**Problem requirements**
What is needed is every line from the one holding "The width and" to the last line of the data below, printed exactly and without pictures.

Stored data
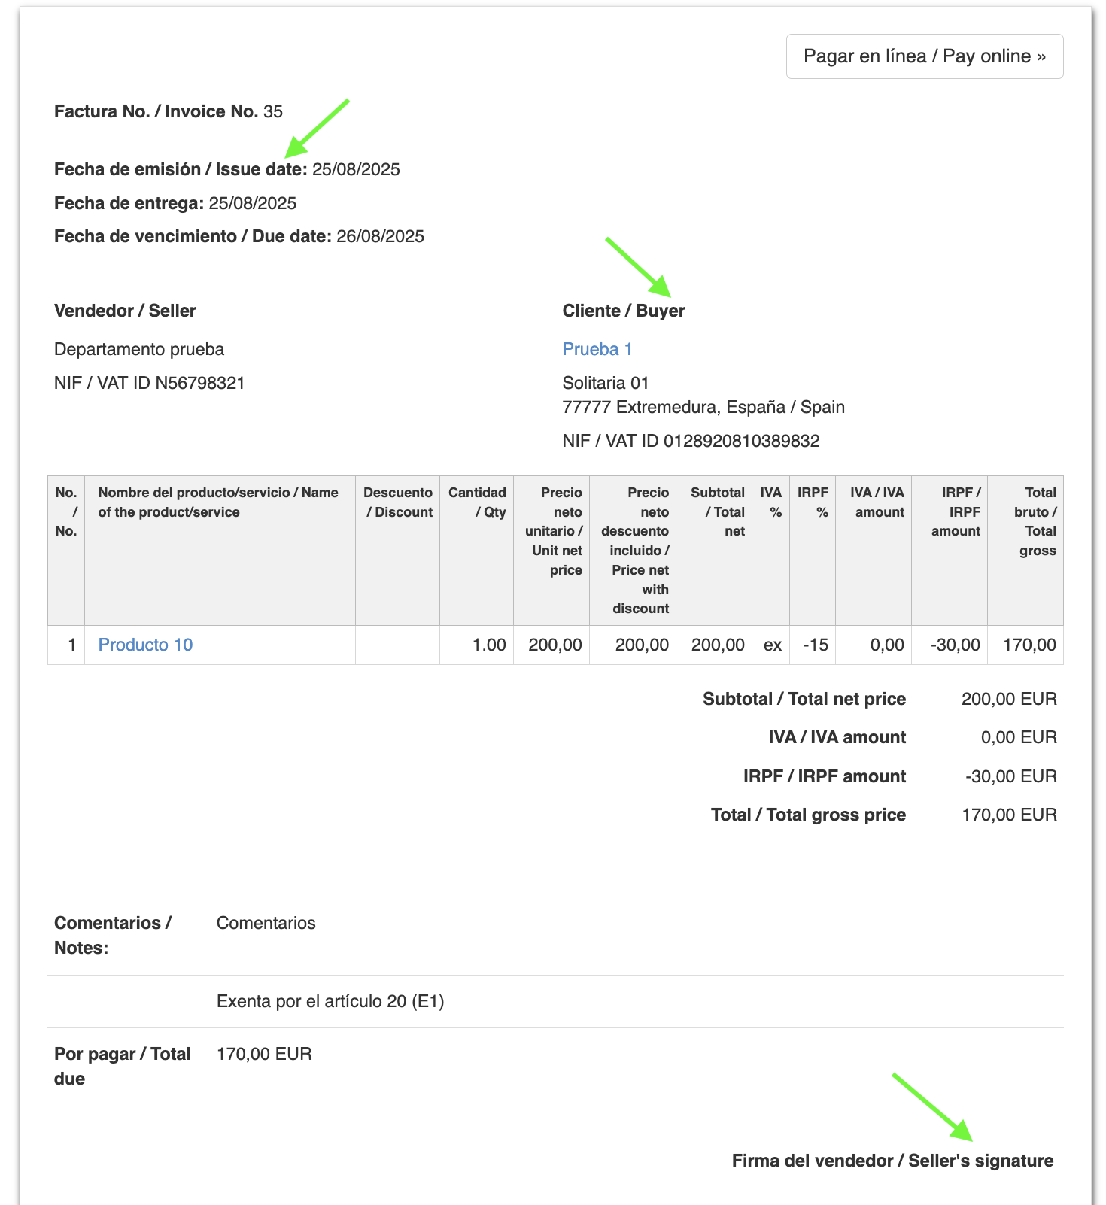Image resolution: width=1106 pixels, height=1205 pixels.
Task: Open the Producto 10 product link
Action: (x=145, y=645)
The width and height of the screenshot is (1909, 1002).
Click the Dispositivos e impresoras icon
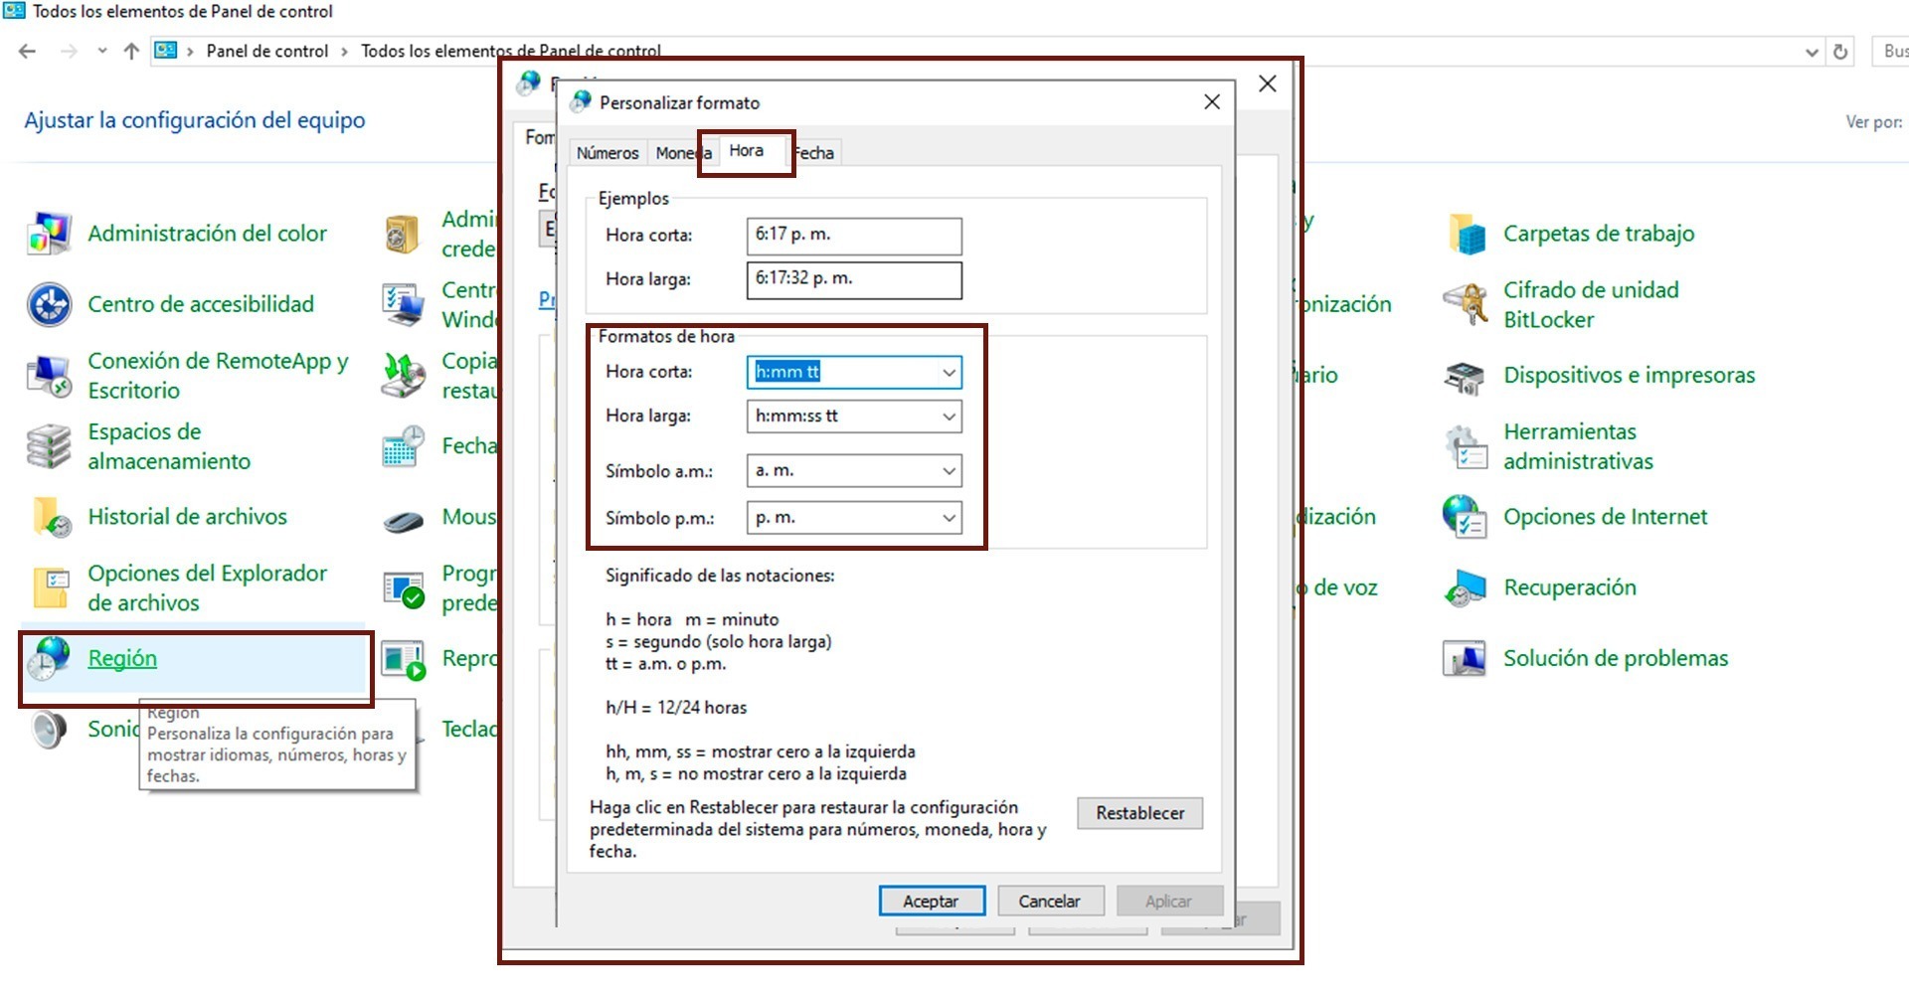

**Answer to this exercise**
The width and height of the screenshot is (1909, 1002).
Click the Dispositivos e impresoras icon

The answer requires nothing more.